Abstract
This paper addresses the problem of minimizing the Gibbs free energy in the
c-component, multi-phase chemical and phase equilibrium problem.
After surveying
previous work in the field and pointing out the main issues in the chemical
and phase equilibrium problem, we extend the
necessary and sufficient condition for global optimality
based on the ``reaction tangent-plane criterion'', to the
case involving different thermodynamical models.
We then present an algorithmic approach that reduces this global
optimization problem (involving a search space of
c(c-1) dimensions) to a finite sequence of local
optimization steps in K(c - 1)-space, K <= m+1 <= c,
and global optimization steps in (c-1)-space (where m is the
number of chemical elements, in the chemical equilibrium problem,
or is equal to c - 1, in the case of the phase equilibrium problem).
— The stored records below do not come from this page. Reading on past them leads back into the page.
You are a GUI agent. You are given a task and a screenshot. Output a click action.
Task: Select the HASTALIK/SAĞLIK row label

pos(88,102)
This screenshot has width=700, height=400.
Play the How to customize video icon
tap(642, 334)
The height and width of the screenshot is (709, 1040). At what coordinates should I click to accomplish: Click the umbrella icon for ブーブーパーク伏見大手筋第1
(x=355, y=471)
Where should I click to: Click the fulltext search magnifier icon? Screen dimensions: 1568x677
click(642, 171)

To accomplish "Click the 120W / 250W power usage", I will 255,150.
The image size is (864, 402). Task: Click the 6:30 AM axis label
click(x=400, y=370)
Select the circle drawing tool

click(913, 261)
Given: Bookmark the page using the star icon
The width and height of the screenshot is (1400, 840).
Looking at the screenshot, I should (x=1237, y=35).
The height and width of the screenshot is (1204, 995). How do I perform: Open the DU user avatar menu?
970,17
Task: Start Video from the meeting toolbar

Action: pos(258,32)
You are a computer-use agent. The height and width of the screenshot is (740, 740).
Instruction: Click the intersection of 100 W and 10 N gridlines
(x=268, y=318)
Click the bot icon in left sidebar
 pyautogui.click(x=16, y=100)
The global (phase stability) step uses the tangent-plane criterion
to determine whether the current
solution is optimal, and, if it is not, it finds an improved feasible
solution either with the same number of phases or with one added phase.
The global step also determines what type of phase (e.g. the state;
liquid, vapour) is to be added, if any phase is to be added.
The algorithm is proved to converge to a global minimum in a finite number
of the above local and global steps.

Key words
Global optimization, Gibbs free energy, chemical and phase equilibrium,
non-convex optimization, tangent-plane criterion, convexity.